WHAT THIS TASK INVOLVES
Look below for the lines from the one with "Trader (45, 482)" to the one with "Glossario (53, 950)", and copy exactly those lines, both ends included.

RECORDS SUPPLIED
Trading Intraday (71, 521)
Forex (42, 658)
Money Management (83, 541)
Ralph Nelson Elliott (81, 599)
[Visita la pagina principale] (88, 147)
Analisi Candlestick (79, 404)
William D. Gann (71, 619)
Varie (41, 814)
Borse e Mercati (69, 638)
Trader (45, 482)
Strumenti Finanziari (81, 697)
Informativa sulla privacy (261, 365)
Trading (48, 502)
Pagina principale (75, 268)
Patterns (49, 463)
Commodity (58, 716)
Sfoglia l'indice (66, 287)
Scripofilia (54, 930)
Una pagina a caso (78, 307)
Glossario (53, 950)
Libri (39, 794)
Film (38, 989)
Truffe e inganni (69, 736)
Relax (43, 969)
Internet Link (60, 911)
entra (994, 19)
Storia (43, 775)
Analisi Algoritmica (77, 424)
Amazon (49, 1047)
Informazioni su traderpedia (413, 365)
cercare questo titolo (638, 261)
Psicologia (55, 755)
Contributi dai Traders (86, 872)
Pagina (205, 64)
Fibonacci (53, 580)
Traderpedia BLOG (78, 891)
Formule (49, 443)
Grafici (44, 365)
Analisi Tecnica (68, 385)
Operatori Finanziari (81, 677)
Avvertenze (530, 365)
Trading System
---
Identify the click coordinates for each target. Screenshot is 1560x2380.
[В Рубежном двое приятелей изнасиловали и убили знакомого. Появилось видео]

TASK ANSWER
Trader (45, 482)
Strumenti Finanziari (81, 697)
Informativa sulla privacy (261, 365)
Trading (48, 502)
Pagina principale (75, 268)
Patterns (49, 463)
Commodity (58, 716)
Sfoglia l'indice (66, 287)
Scripofilia (54, 930)
Una pagina a caso (78, 307)
Glossario (53, 950)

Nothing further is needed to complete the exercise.